Response: In accordance with the reviewers' comments regarding the potential impact of medications on platelet count, we conducted logistic regression analysis using the established independent variables shown in Figure 1(b) along with medications used. As shown in Figure S3, regardless of pharmacological interventions, the FIB-4 index emerged as a significant risk factor for tubular injury in DKD.

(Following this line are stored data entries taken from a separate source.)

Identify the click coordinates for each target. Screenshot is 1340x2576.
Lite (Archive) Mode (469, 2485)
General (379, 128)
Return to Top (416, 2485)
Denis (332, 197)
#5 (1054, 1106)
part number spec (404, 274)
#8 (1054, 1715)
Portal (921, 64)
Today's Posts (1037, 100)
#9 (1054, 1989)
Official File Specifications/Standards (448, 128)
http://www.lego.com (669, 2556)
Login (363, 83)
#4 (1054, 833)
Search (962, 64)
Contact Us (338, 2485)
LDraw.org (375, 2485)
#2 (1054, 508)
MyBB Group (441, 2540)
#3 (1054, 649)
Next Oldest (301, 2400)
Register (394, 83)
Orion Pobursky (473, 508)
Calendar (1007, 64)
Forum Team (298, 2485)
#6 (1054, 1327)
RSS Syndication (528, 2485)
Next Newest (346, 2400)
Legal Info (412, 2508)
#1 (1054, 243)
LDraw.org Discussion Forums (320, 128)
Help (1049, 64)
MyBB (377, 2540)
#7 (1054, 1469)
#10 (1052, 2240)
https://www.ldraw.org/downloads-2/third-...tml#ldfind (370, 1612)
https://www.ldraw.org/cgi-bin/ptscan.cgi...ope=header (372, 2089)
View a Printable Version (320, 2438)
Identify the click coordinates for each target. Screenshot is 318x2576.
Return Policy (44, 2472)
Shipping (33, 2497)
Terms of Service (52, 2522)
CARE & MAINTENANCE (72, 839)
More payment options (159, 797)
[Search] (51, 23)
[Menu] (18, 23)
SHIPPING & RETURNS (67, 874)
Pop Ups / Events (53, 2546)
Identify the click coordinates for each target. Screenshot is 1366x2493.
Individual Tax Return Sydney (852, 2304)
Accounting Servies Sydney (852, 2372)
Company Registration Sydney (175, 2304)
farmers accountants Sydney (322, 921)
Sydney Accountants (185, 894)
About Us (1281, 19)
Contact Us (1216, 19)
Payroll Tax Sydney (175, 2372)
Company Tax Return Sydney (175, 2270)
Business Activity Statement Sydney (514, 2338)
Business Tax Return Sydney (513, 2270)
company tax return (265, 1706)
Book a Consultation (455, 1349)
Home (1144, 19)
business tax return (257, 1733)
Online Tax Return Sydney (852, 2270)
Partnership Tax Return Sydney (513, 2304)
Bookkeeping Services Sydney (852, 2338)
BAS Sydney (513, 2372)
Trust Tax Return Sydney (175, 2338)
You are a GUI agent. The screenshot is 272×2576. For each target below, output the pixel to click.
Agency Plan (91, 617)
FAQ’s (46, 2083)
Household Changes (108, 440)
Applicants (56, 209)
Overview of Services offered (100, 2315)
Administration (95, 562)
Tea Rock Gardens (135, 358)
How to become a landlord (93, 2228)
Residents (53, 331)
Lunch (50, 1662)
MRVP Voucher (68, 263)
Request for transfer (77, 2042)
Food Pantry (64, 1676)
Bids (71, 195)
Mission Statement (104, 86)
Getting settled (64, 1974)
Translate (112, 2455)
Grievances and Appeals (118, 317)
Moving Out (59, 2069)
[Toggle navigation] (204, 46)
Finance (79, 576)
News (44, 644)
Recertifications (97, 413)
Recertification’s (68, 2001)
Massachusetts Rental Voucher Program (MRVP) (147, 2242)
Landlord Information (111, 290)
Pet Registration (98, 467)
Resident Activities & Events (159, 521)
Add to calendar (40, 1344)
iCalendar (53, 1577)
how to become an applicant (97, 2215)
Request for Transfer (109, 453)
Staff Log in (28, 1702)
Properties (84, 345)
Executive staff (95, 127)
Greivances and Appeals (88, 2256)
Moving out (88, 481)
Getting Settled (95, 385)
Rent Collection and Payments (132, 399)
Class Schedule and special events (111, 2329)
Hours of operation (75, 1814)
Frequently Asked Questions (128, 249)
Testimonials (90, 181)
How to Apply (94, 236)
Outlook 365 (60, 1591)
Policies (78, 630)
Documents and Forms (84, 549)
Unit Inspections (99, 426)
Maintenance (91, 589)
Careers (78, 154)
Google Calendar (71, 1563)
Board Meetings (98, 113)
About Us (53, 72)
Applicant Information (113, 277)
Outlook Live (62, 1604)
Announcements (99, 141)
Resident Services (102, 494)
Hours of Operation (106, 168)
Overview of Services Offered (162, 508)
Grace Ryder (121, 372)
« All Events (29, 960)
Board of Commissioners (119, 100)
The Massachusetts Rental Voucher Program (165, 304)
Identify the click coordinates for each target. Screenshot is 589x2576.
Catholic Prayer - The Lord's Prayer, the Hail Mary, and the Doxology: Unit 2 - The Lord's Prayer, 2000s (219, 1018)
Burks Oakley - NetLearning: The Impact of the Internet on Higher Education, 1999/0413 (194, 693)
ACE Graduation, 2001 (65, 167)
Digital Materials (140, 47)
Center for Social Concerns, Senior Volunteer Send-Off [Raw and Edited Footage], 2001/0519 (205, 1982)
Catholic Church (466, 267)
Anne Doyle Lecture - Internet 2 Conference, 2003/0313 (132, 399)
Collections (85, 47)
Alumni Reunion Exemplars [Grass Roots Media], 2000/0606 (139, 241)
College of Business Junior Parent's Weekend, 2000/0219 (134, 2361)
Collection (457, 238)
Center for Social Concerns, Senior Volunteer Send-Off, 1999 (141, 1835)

6) SGLT-2 inhibitors may be renoprotective by reducing hyperfiltration, thus lowering mean eGFR (even though it is only happening in patients with supranormal values). This medication needs to be accounted for.
Response: As the reviewer pointed out, since pharmacological interventions, including treatment with SGLT2 inhibitors, can alter the development of DKD, we conducted a multiple logistic regression analysis using the established independent variables shown in Figure 1(b) along with medications used, and the results are shown in Figure S3. The analysis revealed that the FIB-4 index remained a specific and significant risk factor for the development of tubular injury regardless of pharmacological interventions.
7) The ROC analyses lack p values.
Response: In accordance with the reviewer's comment, we added p values of the ROC curve analysis in Figure 3 of the revised manuscript.
8) If fasting glucose was not available, triglycerides are not fasted either. They hardly qualify as predictive parameter then.
Response: Traditionally, triglycerides were assessed through fasting blood samples; however, there are reports suggesting that non-fasting measurements might be even more predictive of cardiovascular events (Atherosclerosis, 2014 Nov;237(1):361-8). Consensus statements from the European Atherosclerosis Society (EAS) and European Federation of Clinical Chemistry and Laboratory Medicine (EFLM) also advocate the use of non-fasting triglyceride values in evaluation (Eur Heart J, 2016 Jul 1;37(25):1944-58). Considering these points, non-fasting triglyceride levels are also appropriate as predictive factors.
Reviewer 4 Report
Comments and Suggestions for AuthorsManuscript ID: biomedicines-2991773 (Revised version)
Title: "Development of Liver Fibrosis Represented by the Fibrosis-4 2 Index Is a Specific Risk Factor for Tubular Injury in Individuals with Type 2 Diabetes"
Authors: Tomoyo Hara et al.
There are no further comments.
Author Response
Thank you for your thorough evaluation and feedback on our manuscript.
We are pleased to hear that there are no further comments. Your insights have significantly improved the quality of our paper, and we are grateful for your contribution.
Thank you once again for your support.
Round 3
Reviewer 3 Report
Comments and Suggestions for AuthorsThe authors have answered all questions and revised all necessary sections in accordance to the reviewer's suggestions. I consider the paper ready for acceptance.